Она старалась говорить это как можно строже, со своим резким французским акцентом, словно полагала, что полная форма моего старомодного имени сама по себе заставит меня вести себя культурно и цивилизованно. Но не тут-то было.

Друзья звали меня Иззи. Это обращение было в самый раз. Вокруг меня вечно все звенело и ходило ходуном — не ребенок, а сущее наказание для родителей.
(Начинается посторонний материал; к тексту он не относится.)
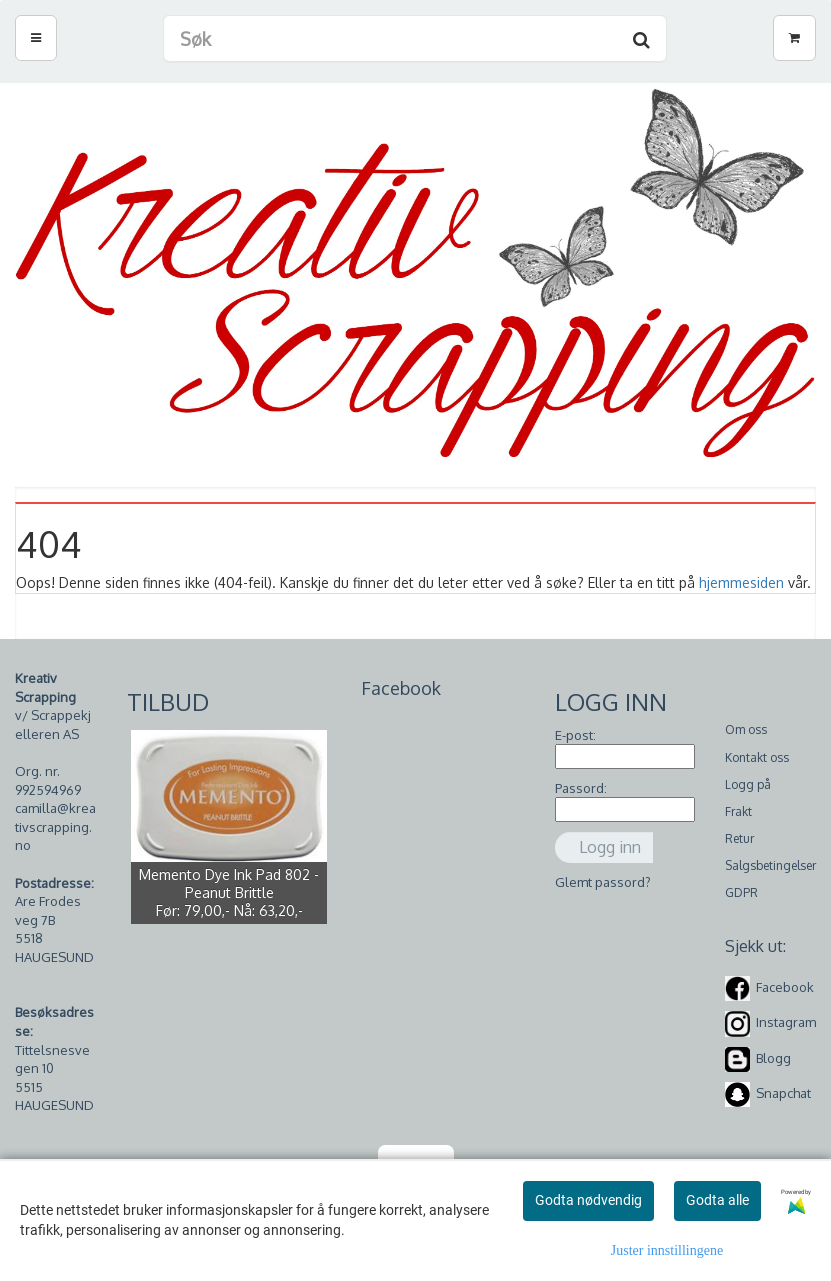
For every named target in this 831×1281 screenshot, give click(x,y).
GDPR (741, 892)
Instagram (786, 1023)
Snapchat (783, 1093)
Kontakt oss (757, 757)
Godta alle (717, 1200)
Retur (739, 838)
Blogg (773, 1058)
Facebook (785, 987)
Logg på (748, 784)
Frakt (738, 811)
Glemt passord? (603, 882)
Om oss (746, 729)
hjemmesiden (741, 582)
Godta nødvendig (588, 1200)
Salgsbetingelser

В кого только мы не играли в нашем саду: в ковбоев и индейцев, зулусов, короля Артура и Робин Гуда. У нас были сабли, копья из стеблей бамбука, самодельные луки со стрелами. Если мы играли в Робин Гуда, я всегда хотела быть в команде славного разбойника или пускай даже ноттингемского шерифа — словом, оказаться кем угодно, только не девой Мэриан. Во всех версиях этой легенды, которые мне попадались, деву Мэриан то и дело сажают в темницу или спасают из нее. Что тут интересного, скажите на милость?! Сидеть в тюрьме и ждать, пока тебя спасут, непрерывно падать в обморок — ну уж нет. Мне хотелось драться, протыкать врагов саблей или копьем — таким я была сорванцом. Все это происходило в конце шестидесятых и в начале семидесятых. Волна феминизма еще не успела превратить деву Мэриан, Гиневру, Арвен и прочих кротких героинь легенд в отважных, деятельных и весьма удачливых бабенок. Вдобавок, в сравнении с бледненькими, хорошенькими девочками, моими подругами, я выглядела слишком уж некрасивой, чтоб играть подобных особ. Но мне было наплевать, даже нравилось, что я такая уродина. Густая черная шевелюра, лицо всегда грязное, под ногтями траур, на ступнях вечные мозоли. Впрочем, по мне, так было даже еще лучше. Как я орала, когда мать чуть не силой заставляла меня принимать ванну, истязала, отмывая угольно-черным дегтярным мылом или пытаясь расчесать волосы.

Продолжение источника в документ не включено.